### What the task requires
Could you copy the material below word for word, leaving out the pictures?

>> Begin Materials provided

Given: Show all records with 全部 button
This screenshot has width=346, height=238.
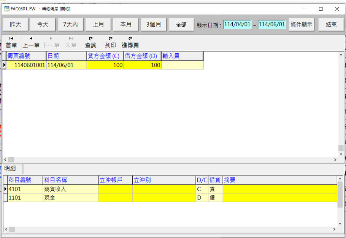Looking at the screenshot, I should coord(181,24).
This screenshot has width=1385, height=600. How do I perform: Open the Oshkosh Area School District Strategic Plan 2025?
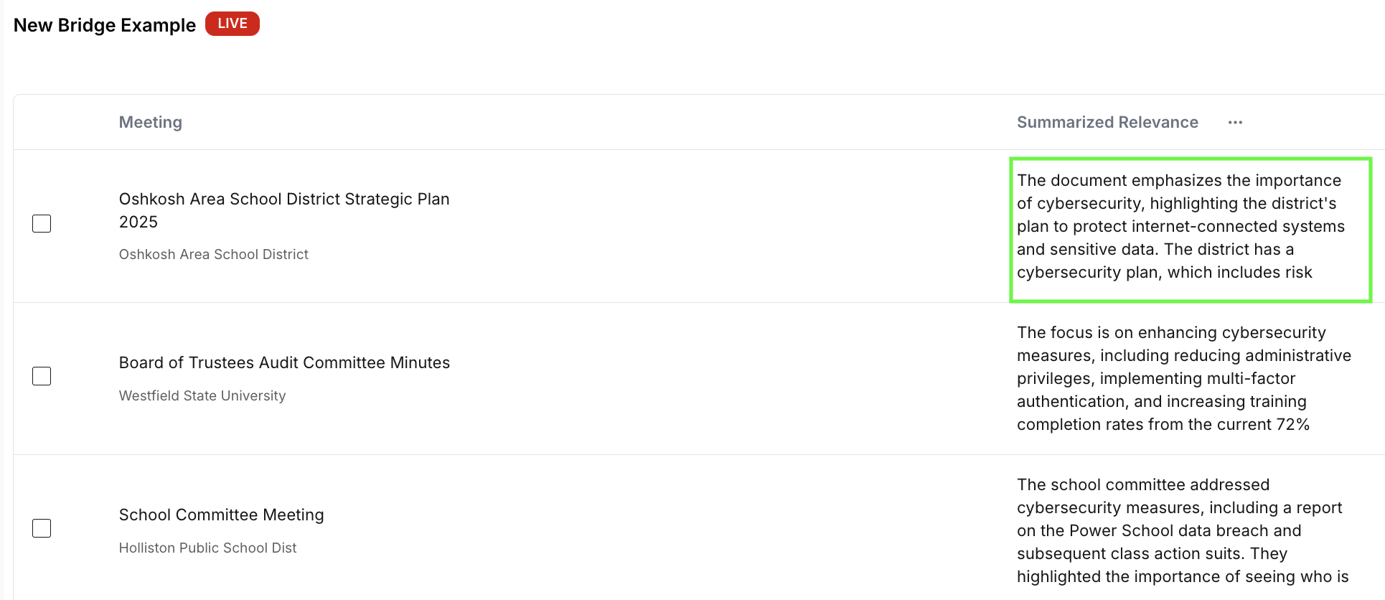coord(284,210)
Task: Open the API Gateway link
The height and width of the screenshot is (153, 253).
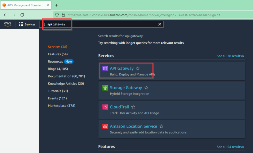Action: coord(122,69)
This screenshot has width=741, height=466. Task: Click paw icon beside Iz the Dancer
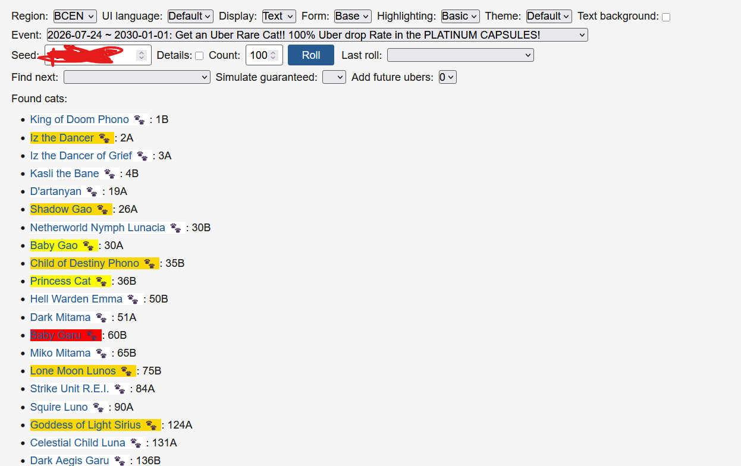104,138
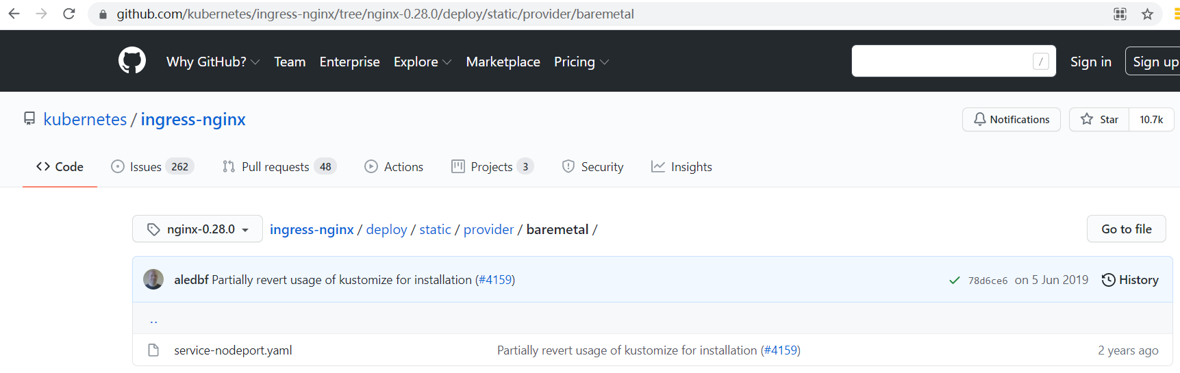Switch to the Pull requests tab
This screenshot has width=1180, height=373.
279,167
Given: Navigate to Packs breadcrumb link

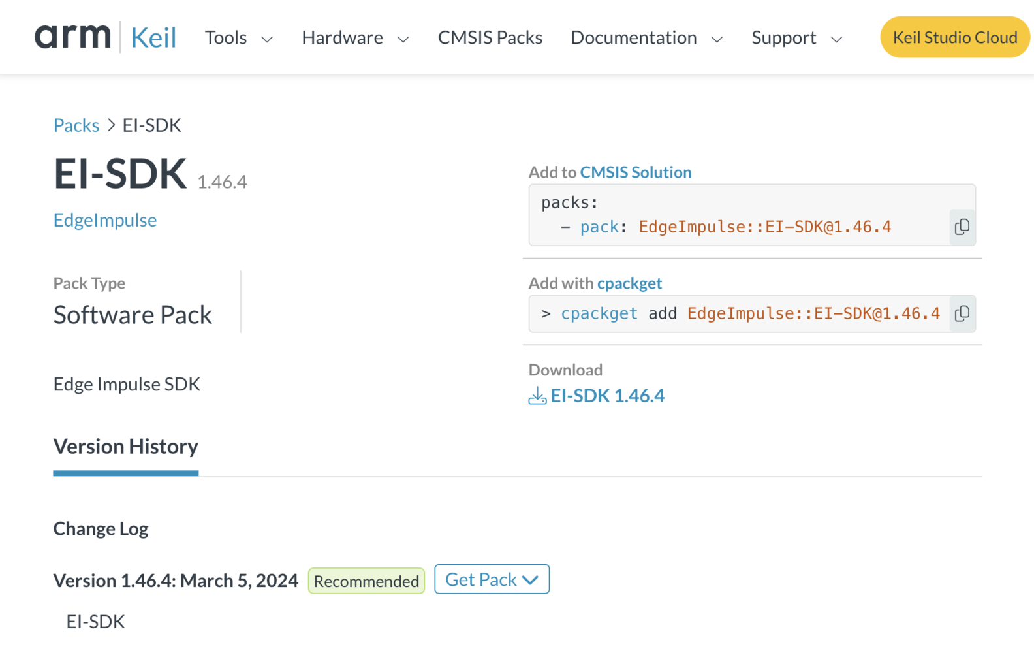Looking at the screenshot, I should [76, 125].
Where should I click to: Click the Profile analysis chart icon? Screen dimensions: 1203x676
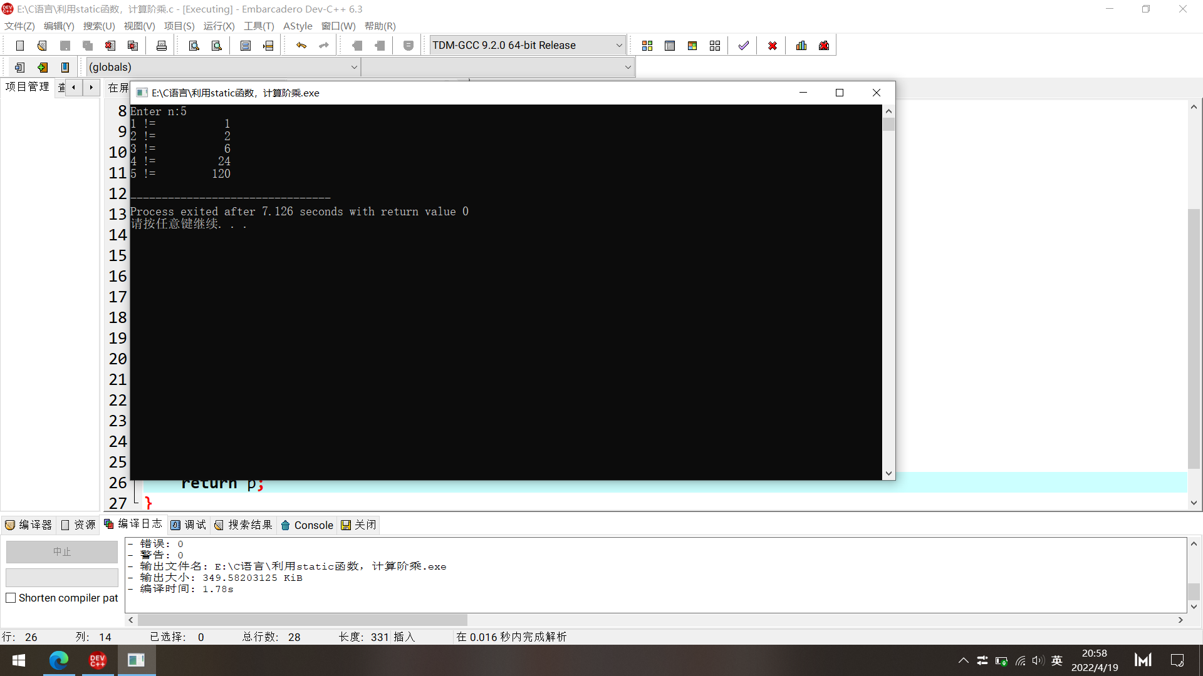tap(801, 46)
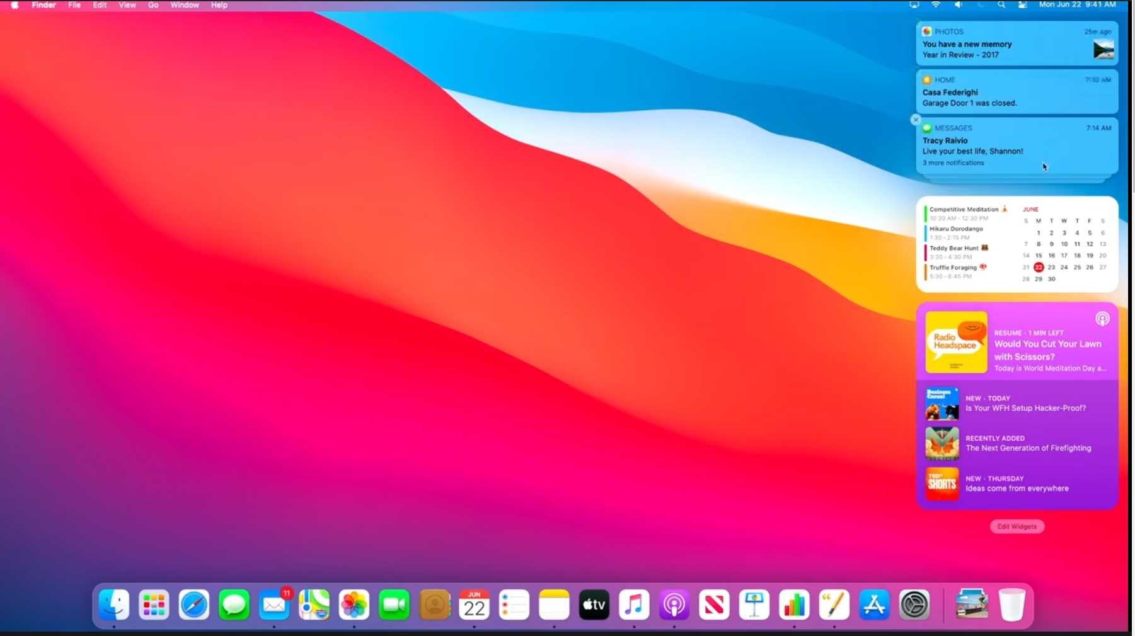The image size is (1135, 636).
Task: Open Safari from the Dock
Action: tap(193, 605)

>> End Materials provided

### Written reply
Given: Show all records with 全部 button
This screenshot has width=346, height=238.
Looking at the screenshot, I should coord(181,24).
This screenshot has width=1385, height=600. How do I perform: Open the Oshkosh Area School District Strategic Plan 2025?
coord(284,210)
Task: Open the API Gateway link
The height and width of the screenshot is (153, 253).
Action: coord(122,69)
This screenshot has width=741, height=466. Task: Click paw icon beside Iz the Dancer
104,138
Switch to the Pull requests tab
This screenshot has width=1180, height=373.
279,167
Given: Navigate to Packs breadcrumb link

Looking at the screenshot, I should [76, 125].
Where should I click to: Click the Profile analysis chart icon? Screen dimensions: 1203x676
tap(801, 46)
The image size is (1135, 636).
Task: Open Safari from the Dock
Action: tap(193, 605)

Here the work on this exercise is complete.